Poster
Generalization Performance of Ensemble Clustering: From Theory to Algorithm
Xu Zhang · Haoye Qiu · Weixuan Liang · Hui LIU · Junhui Hou · Yuheng Jia
East Exhibition Hall A-B #E-1901
Ensemble clustering is a widely used technique that combines multiple clustering results to achieve higher robustness and accuracy. It has found applications in fields such as image analysis, customer segmentation, and bioinformatics. Despite its empirical success, its theoretical underpinnings remain largely unexplored. This work provides a rigorous analysis of the generalization performance of ensemble clustering. We derive bounds for the generalization error and excess risk, and characterize the asymptotic consistency of ensemble clustering. Our results demonstrate that increasing the number of samples alone is insufficient to guarantee performance gains; rather, the number and diversity of base clusterings are critical factors.

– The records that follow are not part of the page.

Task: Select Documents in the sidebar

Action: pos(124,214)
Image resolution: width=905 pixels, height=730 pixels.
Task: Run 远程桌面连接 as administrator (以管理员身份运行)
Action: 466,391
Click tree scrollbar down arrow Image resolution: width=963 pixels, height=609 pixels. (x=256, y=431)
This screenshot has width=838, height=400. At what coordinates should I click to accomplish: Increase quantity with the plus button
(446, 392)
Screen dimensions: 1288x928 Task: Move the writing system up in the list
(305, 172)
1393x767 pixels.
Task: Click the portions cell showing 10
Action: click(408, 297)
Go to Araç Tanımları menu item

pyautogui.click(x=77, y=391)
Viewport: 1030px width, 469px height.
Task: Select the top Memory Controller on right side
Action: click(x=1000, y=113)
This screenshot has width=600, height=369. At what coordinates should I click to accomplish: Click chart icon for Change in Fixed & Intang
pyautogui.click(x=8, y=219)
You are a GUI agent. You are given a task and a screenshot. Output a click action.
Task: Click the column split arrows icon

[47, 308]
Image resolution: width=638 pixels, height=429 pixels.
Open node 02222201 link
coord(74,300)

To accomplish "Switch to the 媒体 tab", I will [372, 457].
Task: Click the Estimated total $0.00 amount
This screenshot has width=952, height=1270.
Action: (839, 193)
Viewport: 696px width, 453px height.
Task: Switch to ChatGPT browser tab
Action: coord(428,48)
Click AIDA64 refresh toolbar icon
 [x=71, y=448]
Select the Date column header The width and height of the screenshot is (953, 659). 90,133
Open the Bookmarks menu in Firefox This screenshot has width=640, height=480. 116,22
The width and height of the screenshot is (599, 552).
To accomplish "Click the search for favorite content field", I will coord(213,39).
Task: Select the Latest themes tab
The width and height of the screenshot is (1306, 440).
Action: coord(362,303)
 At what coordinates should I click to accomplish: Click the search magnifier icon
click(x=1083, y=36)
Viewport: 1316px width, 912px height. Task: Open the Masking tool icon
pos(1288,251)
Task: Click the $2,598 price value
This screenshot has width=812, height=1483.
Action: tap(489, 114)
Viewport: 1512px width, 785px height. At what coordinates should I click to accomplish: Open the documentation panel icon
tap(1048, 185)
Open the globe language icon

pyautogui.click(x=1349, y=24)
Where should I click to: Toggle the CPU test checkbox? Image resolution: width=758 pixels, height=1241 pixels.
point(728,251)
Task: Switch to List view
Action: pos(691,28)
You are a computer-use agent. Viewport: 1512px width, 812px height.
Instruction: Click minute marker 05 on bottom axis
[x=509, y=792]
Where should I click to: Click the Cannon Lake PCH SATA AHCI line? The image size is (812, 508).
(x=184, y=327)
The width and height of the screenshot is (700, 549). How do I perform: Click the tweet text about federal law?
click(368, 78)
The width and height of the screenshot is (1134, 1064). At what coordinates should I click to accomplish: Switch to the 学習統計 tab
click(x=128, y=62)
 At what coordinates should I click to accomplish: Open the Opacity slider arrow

Building upon this theoretical framework, we propose a novel weighted ensemble clustering algorithm that jointly minimizes bias and maximizes diversity across the base clusterings. Extensive experiments on real-world datasets confirm that our method consistently outperforms state-of-the-art techniques, with average improvements exceeding 6\%. This study not only advances the theoretical understanding of ensemble clustering but also offers practical insights into the design of more effective and principled clustering algorithms.